A second creature had approached, and the first had not noticed it due to its nether activity. At the sound of the second creature’s exclamation, the first leapt two feet into the air, nearly pulling its pleasure-stick off. It landed, its expression shifting from bewilderment to anger.

“I’ll fooking pull me winky if me wants to!”

“I just wish you wouldn’t. It’s bloody rude.”

The first creature turned around and began tugging again.

“I said stop!”

The second creature, to whom I shall henceforth refer to as Shem, stepped around the first creature, Bolg, and slapped his hand off his pecker.

“Stop yanking at it!”

“But I likes the blood and what-nots, I likes how it comes out him. It makes me feel funny and I gots to yank my tank to get it out…”

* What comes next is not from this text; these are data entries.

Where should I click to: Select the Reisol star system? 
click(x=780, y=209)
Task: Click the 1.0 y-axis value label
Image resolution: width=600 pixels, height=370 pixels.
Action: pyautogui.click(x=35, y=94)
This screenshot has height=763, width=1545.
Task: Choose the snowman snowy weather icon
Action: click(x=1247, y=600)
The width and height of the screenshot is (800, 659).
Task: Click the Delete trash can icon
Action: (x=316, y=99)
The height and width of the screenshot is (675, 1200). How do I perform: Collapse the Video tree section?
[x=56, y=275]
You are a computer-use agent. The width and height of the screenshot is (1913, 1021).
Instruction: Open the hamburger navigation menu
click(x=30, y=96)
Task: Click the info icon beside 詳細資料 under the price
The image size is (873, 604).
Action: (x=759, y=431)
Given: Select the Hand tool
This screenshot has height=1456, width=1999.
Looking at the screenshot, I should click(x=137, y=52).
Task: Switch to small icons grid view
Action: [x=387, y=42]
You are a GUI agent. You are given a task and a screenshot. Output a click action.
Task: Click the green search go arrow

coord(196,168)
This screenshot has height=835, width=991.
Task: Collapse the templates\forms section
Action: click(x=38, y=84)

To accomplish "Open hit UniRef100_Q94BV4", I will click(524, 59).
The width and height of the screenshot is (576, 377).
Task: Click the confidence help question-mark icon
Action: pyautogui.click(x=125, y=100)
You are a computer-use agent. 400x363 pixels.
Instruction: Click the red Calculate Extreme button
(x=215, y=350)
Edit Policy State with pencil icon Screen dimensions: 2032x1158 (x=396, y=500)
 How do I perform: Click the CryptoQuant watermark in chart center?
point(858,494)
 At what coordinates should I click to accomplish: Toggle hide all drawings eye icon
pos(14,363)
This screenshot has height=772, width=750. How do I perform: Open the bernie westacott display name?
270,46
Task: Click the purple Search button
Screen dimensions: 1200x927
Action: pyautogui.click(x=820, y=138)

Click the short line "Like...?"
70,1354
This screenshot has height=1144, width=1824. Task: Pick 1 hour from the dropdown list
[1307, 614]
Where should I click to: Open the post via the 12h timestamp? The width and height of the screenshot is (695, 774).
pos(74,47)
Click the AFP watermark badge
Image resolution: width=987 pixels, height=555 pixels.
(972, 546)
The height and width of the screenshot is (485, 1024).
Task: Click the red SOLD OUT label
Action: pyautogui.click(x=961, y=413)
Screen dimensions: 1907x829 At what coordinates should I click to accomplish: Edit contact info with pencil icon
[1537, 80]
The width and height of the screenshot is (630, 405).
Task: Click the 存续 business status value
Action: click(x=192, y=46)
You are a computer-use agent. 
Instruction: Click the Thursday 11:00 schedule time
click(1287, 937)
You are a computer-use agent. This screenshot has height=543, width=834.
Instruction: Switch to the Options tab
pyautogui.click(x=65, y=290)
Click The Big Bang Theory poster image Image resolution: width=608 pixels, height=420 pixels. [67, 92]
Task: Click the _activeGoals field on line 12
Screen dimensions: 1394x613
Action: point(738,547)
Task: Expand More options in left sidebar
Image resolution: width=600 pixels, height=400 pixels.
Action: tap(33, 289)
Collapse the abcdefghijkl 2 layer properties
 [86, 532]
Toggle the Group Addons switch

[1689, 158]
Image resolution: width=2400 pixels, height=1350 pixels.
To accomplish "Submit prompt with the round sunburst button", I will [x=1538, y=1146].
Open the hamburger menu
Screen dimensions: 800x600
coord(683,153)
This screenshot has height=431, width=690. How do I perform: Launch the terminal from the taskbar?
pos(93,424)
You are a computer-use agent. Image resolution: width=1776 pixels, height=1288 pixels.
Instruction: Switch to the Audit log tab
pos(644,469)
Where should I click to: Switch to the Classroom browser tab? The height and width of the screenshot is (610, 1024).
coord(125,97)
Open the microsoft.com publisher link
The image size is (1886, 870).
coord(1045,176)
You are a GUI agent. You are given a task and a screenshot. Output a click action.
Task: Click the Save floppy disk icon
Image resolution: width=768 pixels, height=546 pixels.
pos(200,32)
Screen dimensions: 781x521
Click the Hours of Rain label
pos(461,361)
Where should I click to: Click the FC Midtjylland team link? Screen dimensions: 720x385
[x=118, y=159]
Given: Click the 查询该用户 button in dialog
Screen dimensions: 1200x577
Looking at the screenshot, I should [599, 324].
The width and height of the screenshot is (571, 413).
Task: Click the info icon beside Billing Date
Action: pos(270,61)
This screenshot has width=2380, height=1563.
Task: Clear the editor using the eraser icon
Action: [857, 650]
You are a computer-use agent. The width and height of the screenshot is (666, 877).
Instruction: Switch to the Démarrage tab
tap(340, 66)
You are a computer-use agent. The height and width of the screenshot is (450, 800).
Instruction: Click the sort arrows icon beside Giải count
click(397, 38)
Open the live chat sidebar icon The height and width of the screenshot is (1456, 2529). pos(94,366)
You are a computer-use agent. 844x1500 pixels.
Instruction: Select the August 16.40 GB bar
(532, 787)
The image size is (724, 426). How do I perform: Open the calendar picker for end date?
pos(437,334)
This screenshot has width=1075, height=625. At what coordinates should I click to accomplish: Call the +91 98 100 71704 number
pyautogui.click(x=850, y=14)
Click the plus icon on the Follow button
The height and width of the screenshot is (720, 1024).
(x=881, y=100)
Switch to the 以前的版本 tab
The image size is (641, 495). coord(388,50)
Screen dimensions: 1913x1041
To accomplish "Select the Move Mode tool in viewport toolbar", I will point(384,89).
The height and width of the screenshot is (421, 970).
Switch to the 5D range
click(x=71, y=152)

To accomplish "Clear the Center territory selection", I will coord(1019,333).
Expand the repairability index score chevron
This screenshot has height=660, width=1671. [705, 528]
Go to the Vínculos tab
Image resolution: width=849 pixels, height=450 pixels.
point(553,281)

“Yank. Your. Tank. Are you a bloody nutter? We are demons. We cannot be standing around in the middle of the day havin’ a wank over some dead bloke. Please!”

“But, I likes it!”

“I don’t give a shit!”

With that final exclamation, Shem grabbed Bolg by the wrist and led him away. Bolg shuffled along, closing his cloak with his free hand, looking forlornly at the dead man.

Frank

Frank sat in the coffee shop. He wore his favourite baseball cap. His only baseball cap. Frank wore his favourite jeans. His only jeans. Frank wore his favourite sneakers. His only sneakers. The soles were almost worn through, but they were comfortable and they did a fine job of keeping the cold at bay. Frank had a cup of coffee in front of him, untouched. Every sip that Frank took was one sip closer to leaving, and Frank wasn’t ready to leave. He stared off into the distance. He enjoyed the clatter of cutlery, the voices of happy people, the warmth, the busyness. He enjoyed the normality of it all. He basked in it.

Frank stared now at the empty coffee cup. The bill lay next to it. Four round figures separated by a full stop. A little bit of sadness chewed at the corners of his reality. He slid his coins into the bill folder and stood up to leave.

Frank stood on the pier. The ocean churned around him, but he was oblivious. He was lost in thought. Happier times when a Sunday morning coffee at a cafe was an every weekend occurrence. He remembered the face of the woman he had once loved. In his daydream, she smiled at him, she still loved him. He blinked and reality came back. He bent over painfully and picked up his small, battered rucksack. He zipped it open and took stock of his possessions. He zipped it closed and tossed it into the ocean. He closed his eyes and thought of her again. Her laughter, her voice. He let the sadness wash over.

Frank watched the sunlight, flickering, dancing. It was peaceful beneath the waves. He closed his eyes and let the water fill him.

Frank sank beneath the waves. His favourite baseball cap was gone. His only baseball cap, gone. Frank wore his favourite jeans. His only jeans, soaked. Frank wore his favourite sneakers. His only sneakers. They were doing a terrible job of holding the cold at bay. But it didn’t matter to Frank anymore. Nothing mattered.